As Roddy reflects the lives of those to whom he sings, we are inexorably held spellbound by his mastered soft-spokenness. He becomes then, a study in loyalty. One only has to visit other web sites dedicated to musicians to fully comprehend this statement. Many of these sites provide information and a place of worship, but few capture the gentle reverence present here. Much of this is the accomplishment of Michael Gallagher, Stuart Matthews, and their faithful contributors, but the success of the site is also a result of the musician who it honors. For in order to create such an atmosphere, the inspiration must set the tone. And Roddy's music has always spoken to a group of listeners who, as individuals, reflect the values of the artist. These values are simple, yet complex - go ahead and struggle, but be gracious, kind, and imperfectly human, all at the same time. Recall the line from Oblivious, which ransacked hearts all over the world: "It's like a mystery that never ends/ I see you crying and I want to kill your friends." He champions the underdog, the misunderstood, and the under-appreciated. Roddy reminds us of the value in everyone, and he has won our loyalty and friendship by being so willing to stick up for us.
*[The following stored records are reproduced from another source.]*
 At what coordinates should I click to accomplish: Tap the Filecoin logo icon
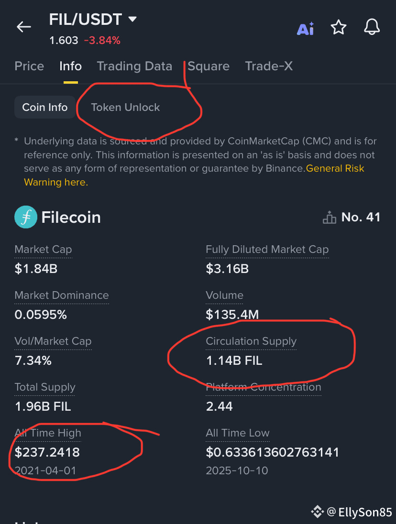point(26,217)
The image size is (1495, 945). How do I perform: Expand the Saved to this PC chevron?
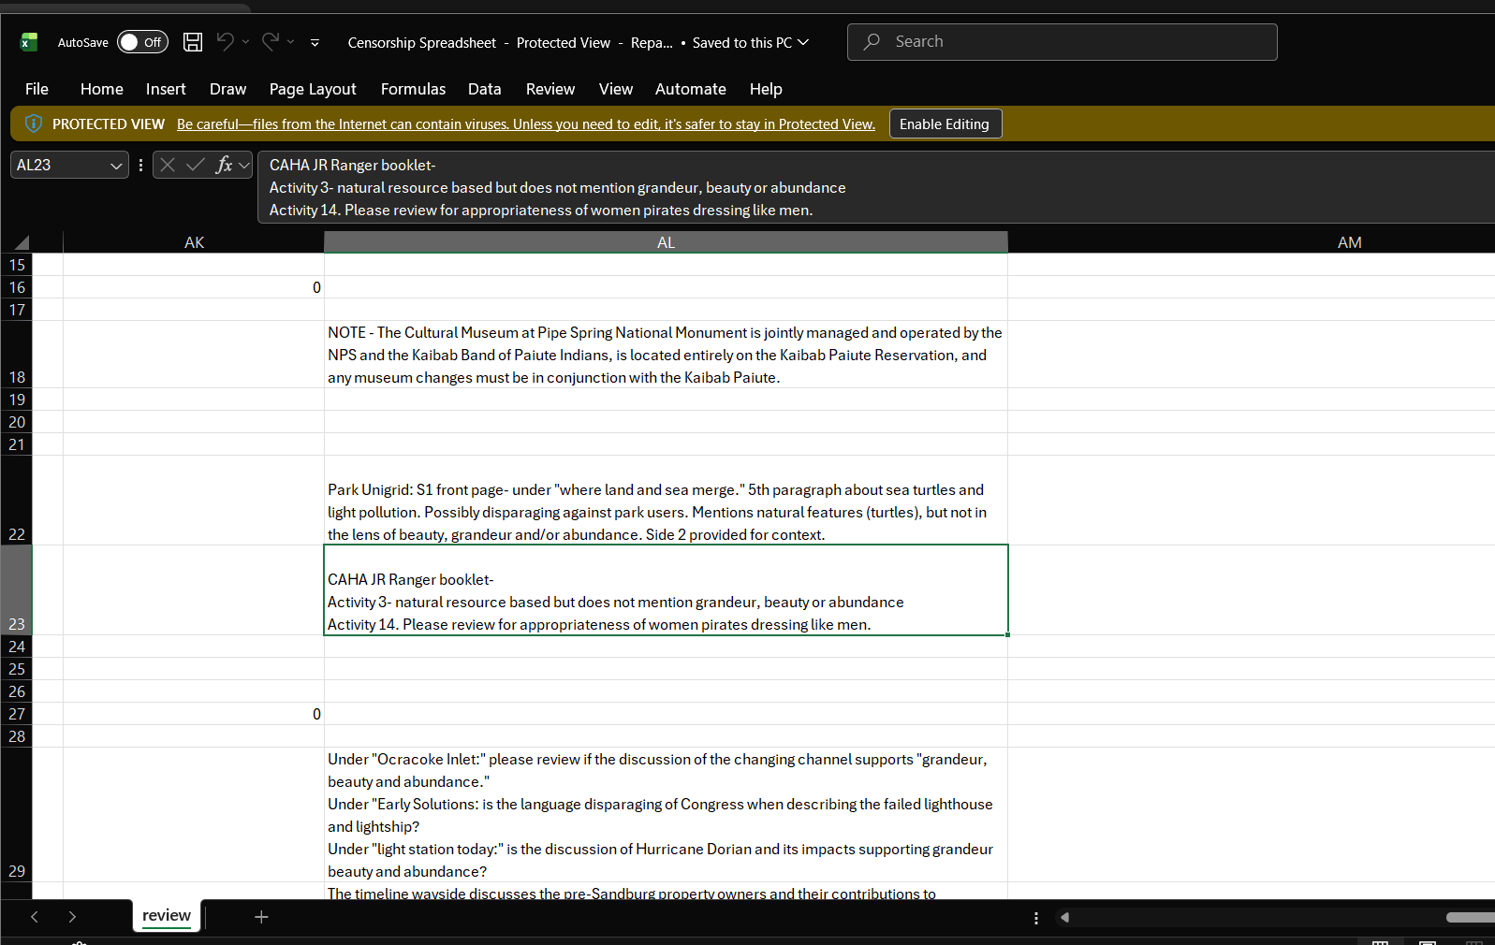coord(803,42)
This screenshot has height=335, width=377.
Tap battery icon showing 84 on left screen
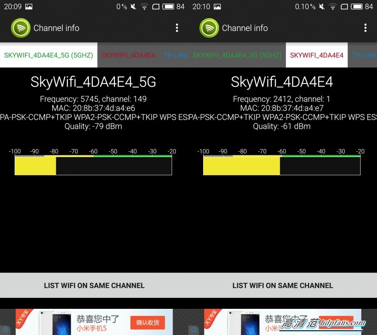point(168,7)
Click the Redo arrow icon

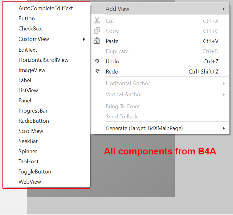[x=97, y=71]
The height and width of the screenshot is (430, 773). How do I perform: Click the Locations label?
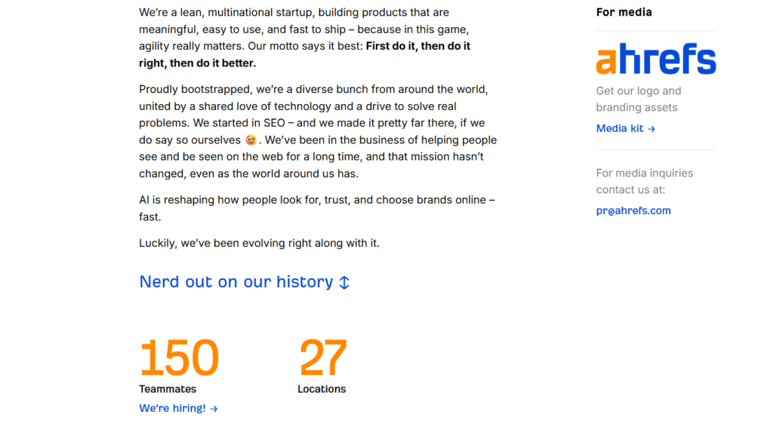pos(322,389)
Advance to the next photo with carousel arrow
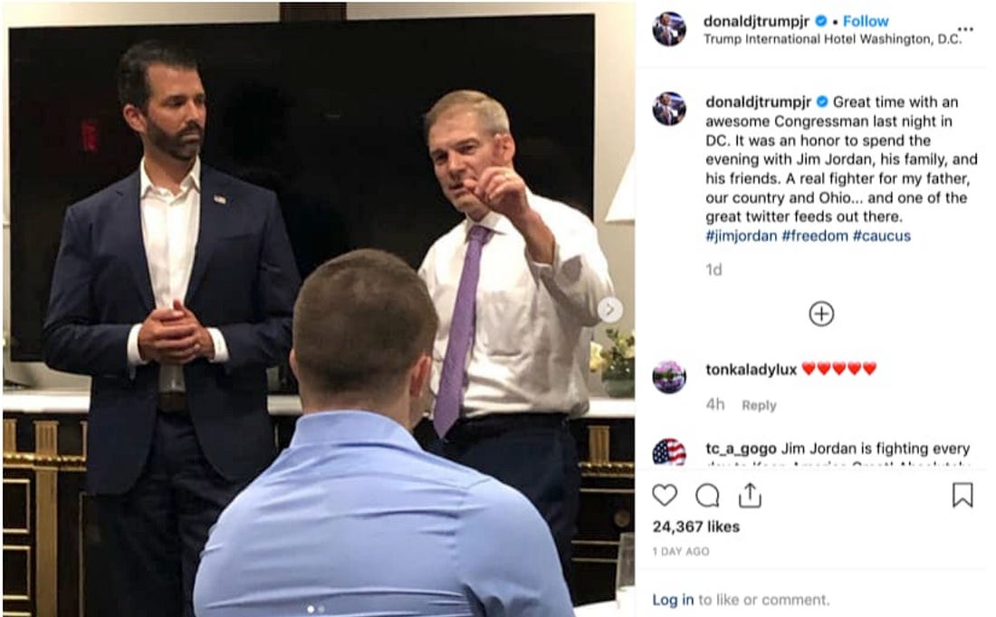The height and width of the screenshot is (617, 996). click(x=609, y=310)
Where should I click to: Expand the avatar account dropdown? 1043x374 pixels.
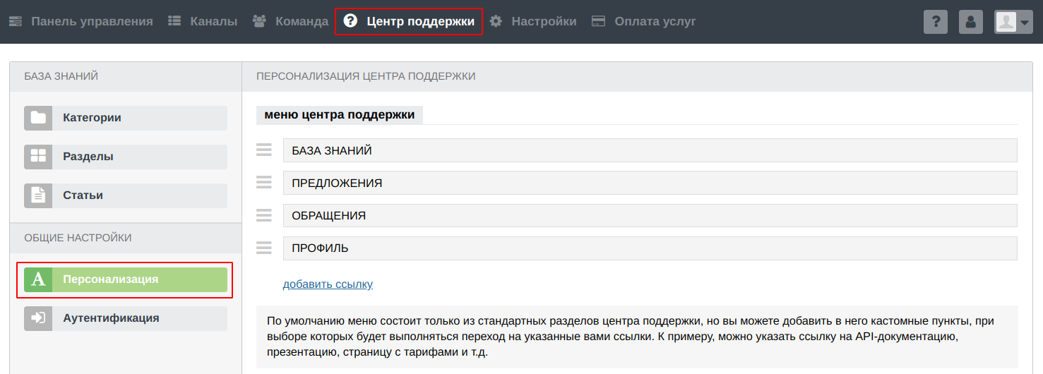coord(1013,22)
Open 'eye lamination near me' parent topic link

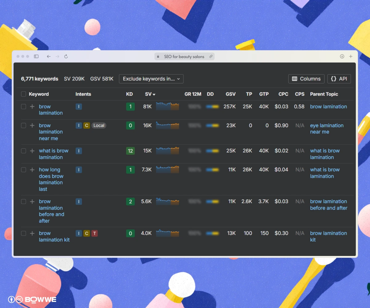327,129
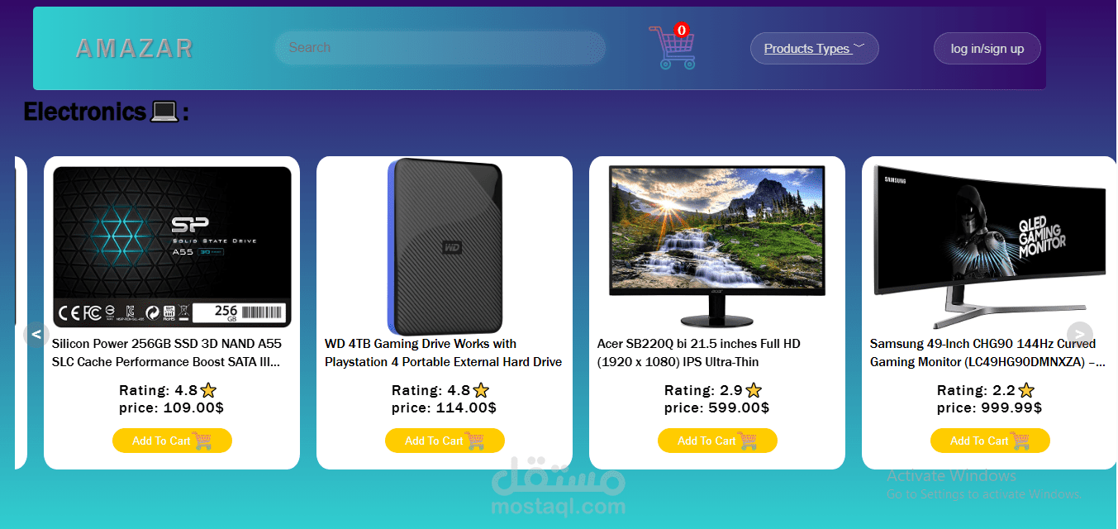Add WD 4TB Gaming Drive to cart
This screenshot has height=529, width=1118.
(445, 441)
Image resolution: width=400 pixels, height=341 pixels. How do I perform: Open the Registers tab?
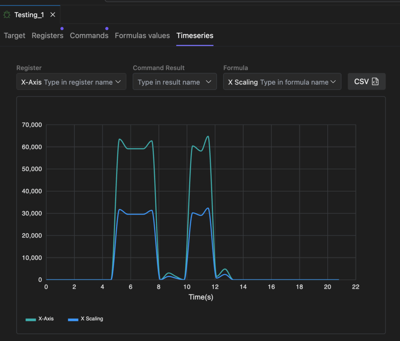coord(47,36)
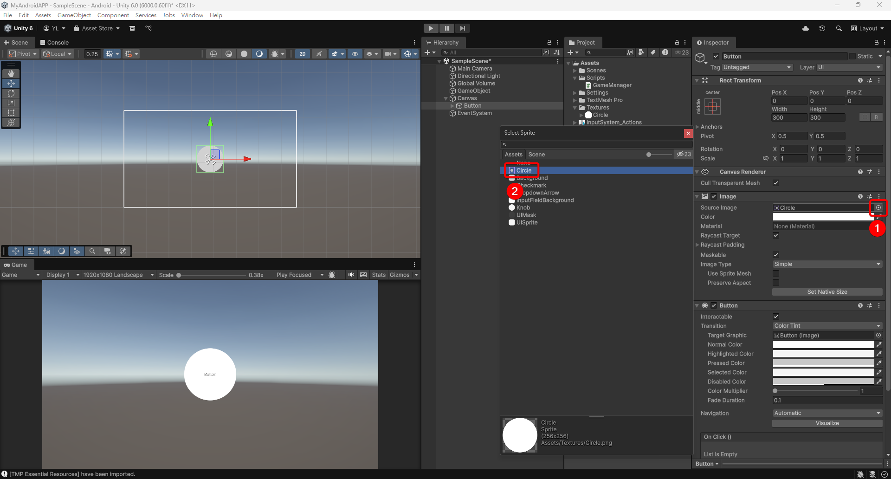The image size is (891, 479).
Task: Select Circle in the Select Sprite window
Action: [x=523, y=170]
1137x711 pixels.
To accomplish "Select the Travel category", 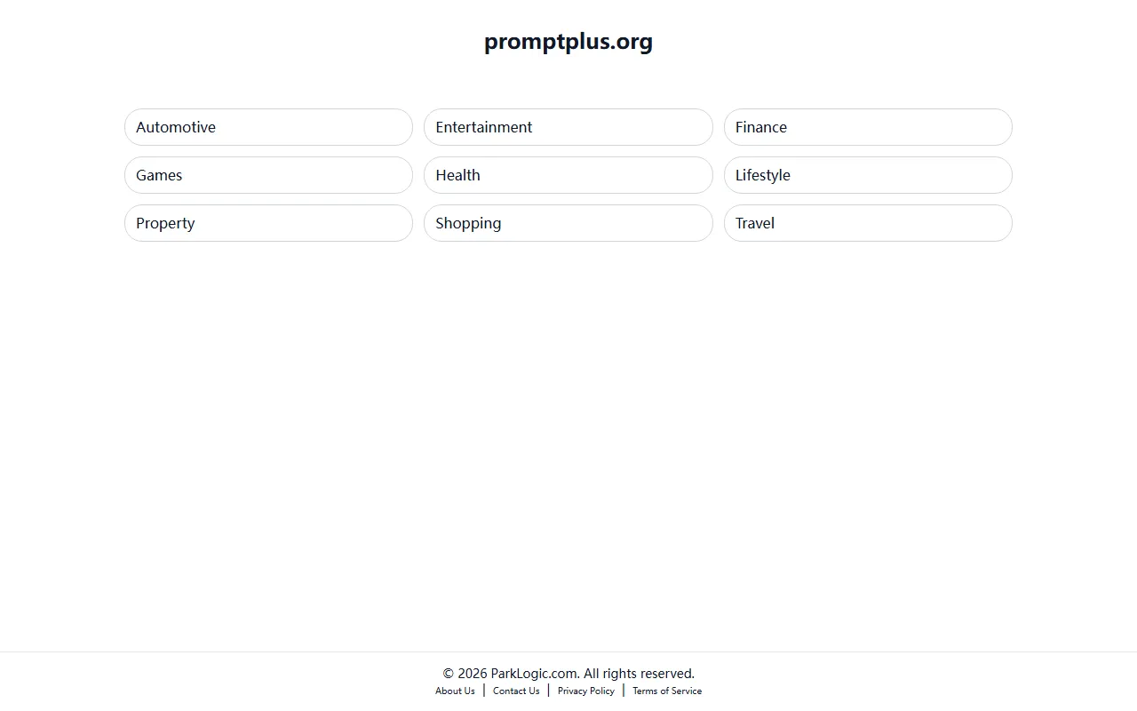I will tap(868, 223).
We, in return, shall always stand by him, stunned at the world at large which has not attached the label of mass commercial success to his music. We ask ourselves, how could they have missed the exquisitely heart-searing perfection of Hymn to Grace? Of Stray? Of Black Lucia? But as Hymn to Grace itself does suggest, perhaps not everyone is born with an eye for what is rare.

Yet it is true that we secretly enjoy the ownership of Roddy. How many of us have gotten enormous pleasure from introducing his music to people whom have never heard of him before? How many of us have considered our favorite of his songs as a sort of 'test' which must be passed before we allow a person into our lives? He is our little secret, one which we wish to share with the world, but we are often disquieted to find the world not listening. This sometimes depresses us, but we soothe our outrage by surrounding ourselves with like-minded enthusiasts. This, I believe, is at the heart of the success of the Aztec Camera/Roddy Frame Home Page - it provides a forum for individuals to celebrate the music that binds us together. And the link that binds is a loyalty to the man and his work that has grown up with us and chronicles our own unique journeys through life.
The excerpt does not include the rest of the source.